Your instructions: Find every line of the listing below where "button" appears, and copy it.
[Dataset content Boundary: Start]
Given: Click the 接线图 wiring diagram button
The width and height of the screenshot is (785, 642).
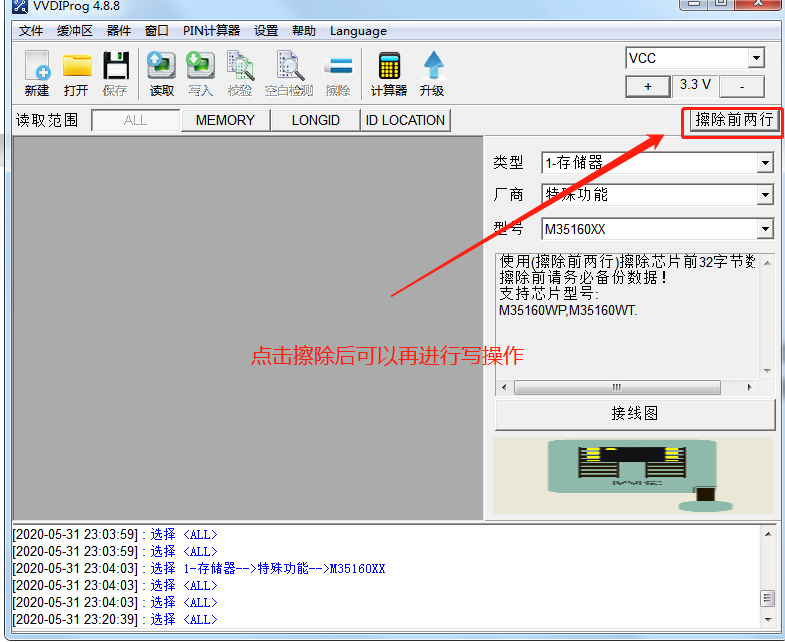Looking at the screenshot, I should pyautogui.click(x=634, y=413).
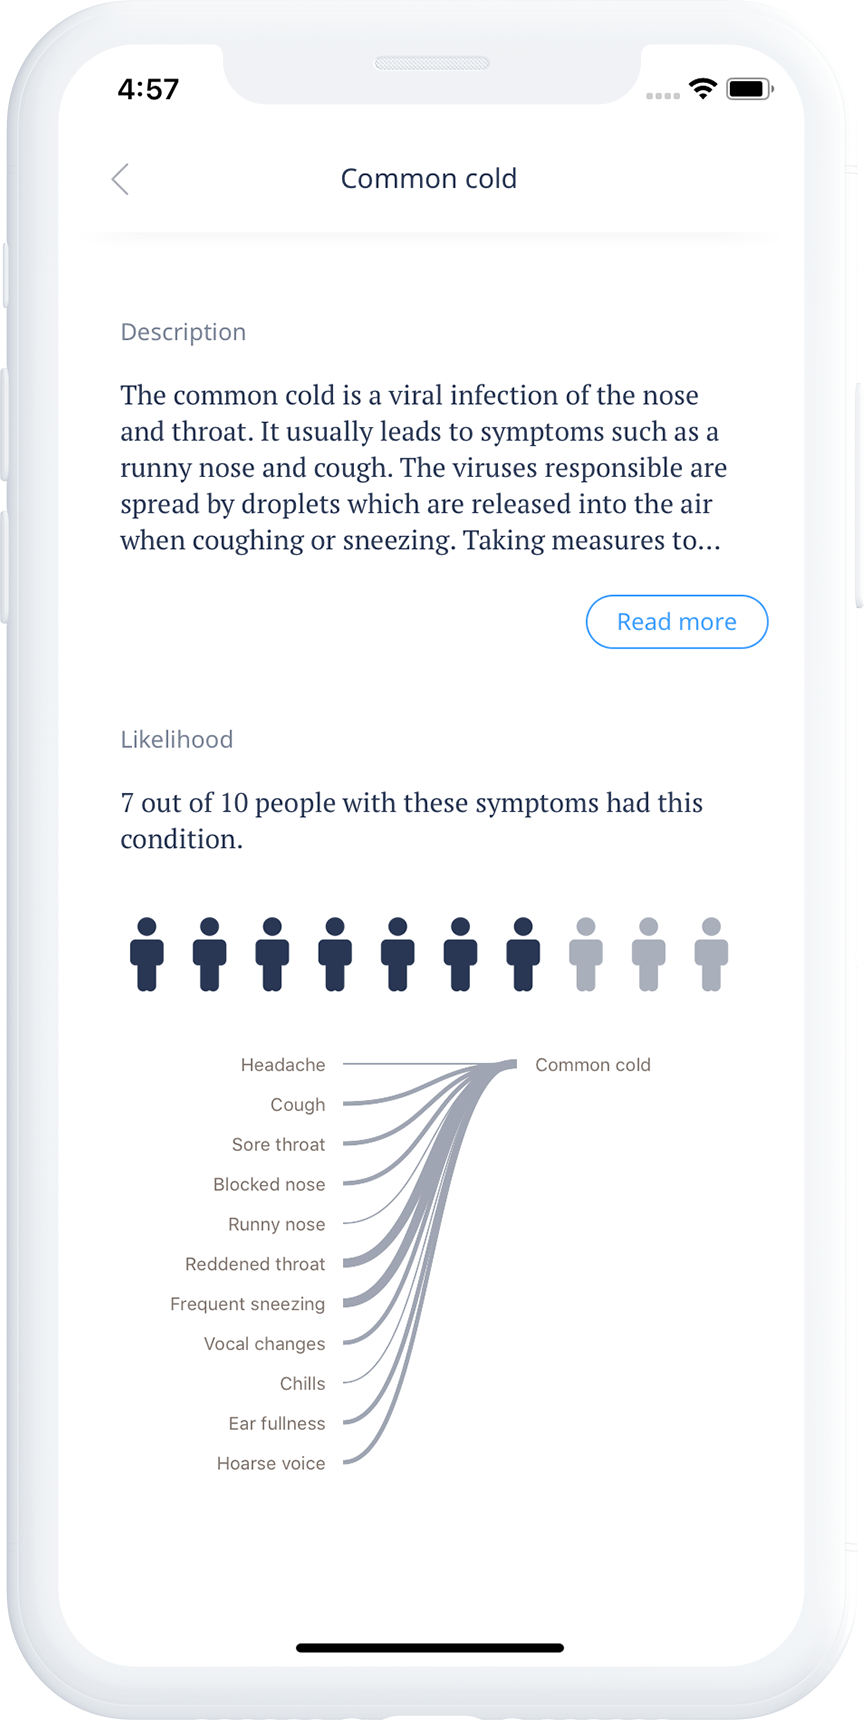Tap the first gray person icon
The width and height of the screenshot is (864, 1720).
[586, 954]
[Dataset content Boundary: End]
[Dataset content Boundary: Start]
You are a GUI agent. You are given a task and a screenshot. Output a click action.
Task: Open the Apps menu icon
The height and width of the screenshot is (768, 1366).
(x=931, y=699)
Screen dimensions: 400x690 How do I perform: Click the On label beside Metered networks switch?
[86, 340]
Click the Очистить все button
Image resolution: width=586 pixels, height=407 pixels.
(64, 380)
[Dataset content Boundary: End]
Finished task:
Given: Click the 接线图 wiring diagram button
Click the Очистить все button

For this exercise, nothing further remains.